Job: Rewrite the material with "accomplish" swapped for "complete" and nothing else altered. Omit the pictures from your answer.

Input for this task:
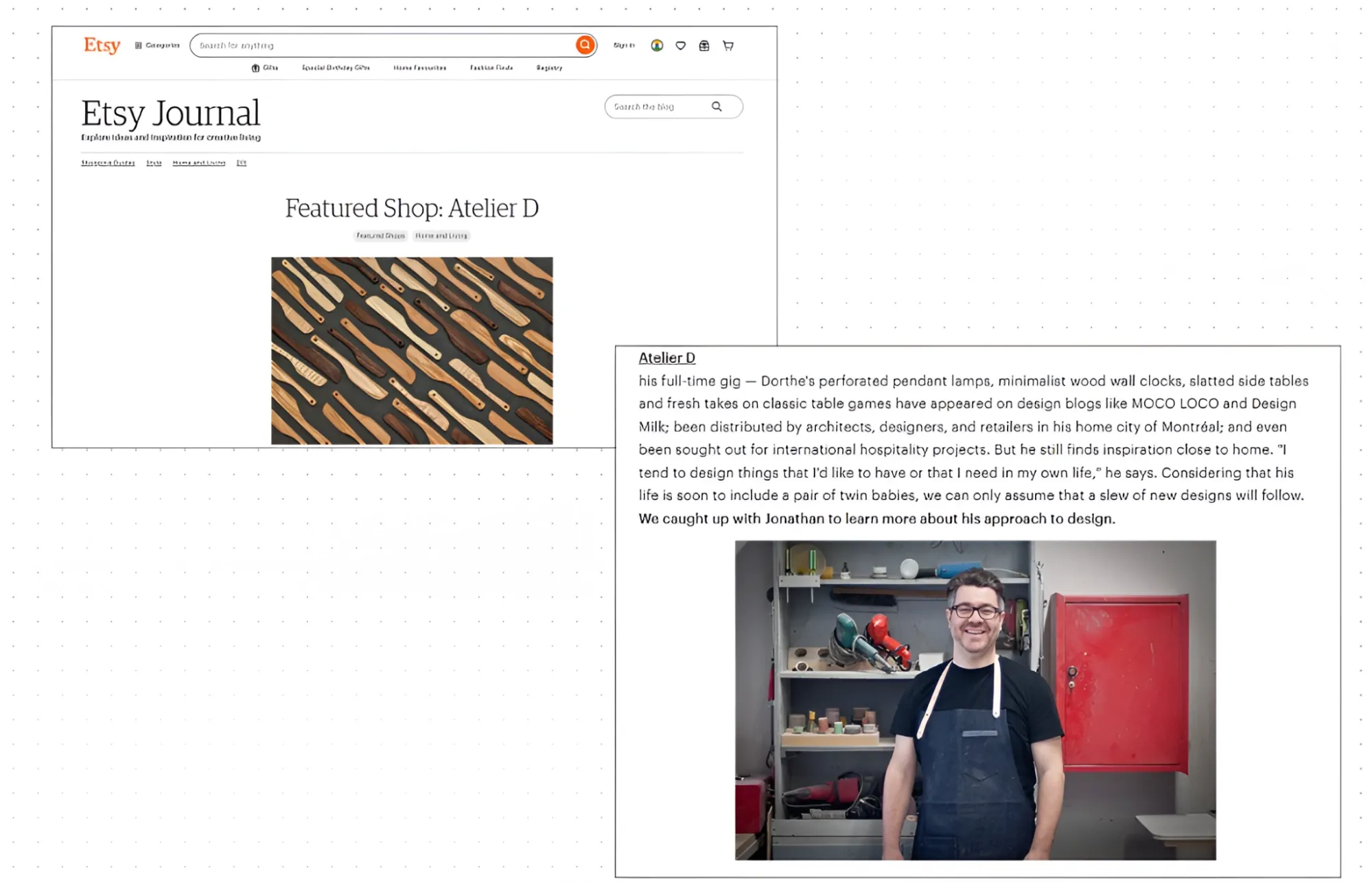Click the Shopping Guides journal link
Image resolution: width=1372 pixels, height=883 pixels.
[108, 163]
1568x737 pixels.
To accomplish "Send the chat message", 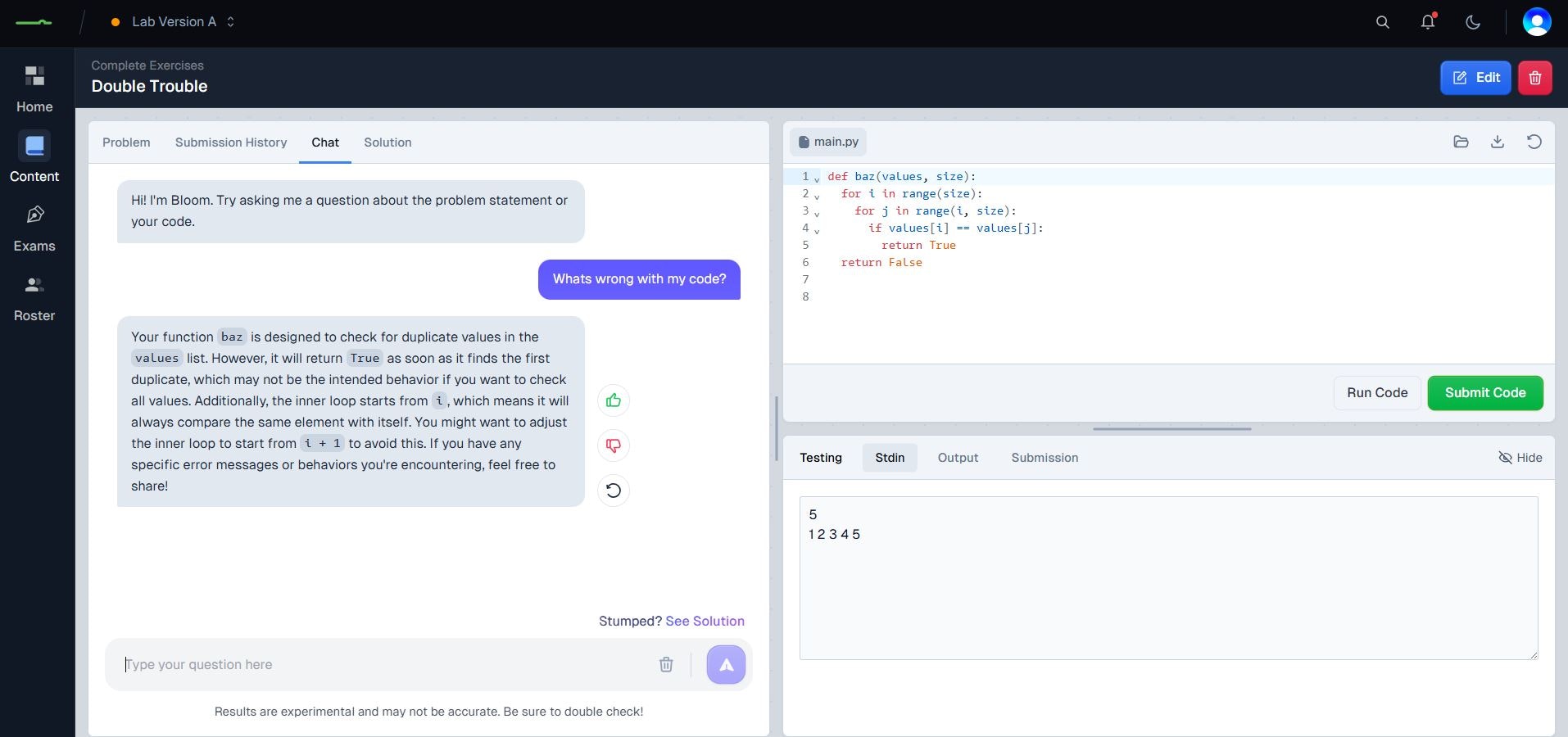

Exercise output:
Click the Shopping Guides journal link
Image resolution: width=1372 pixels, height=883 pixels.
[108, 163]
1568x737 pixels.
To complete "Send the chat message", 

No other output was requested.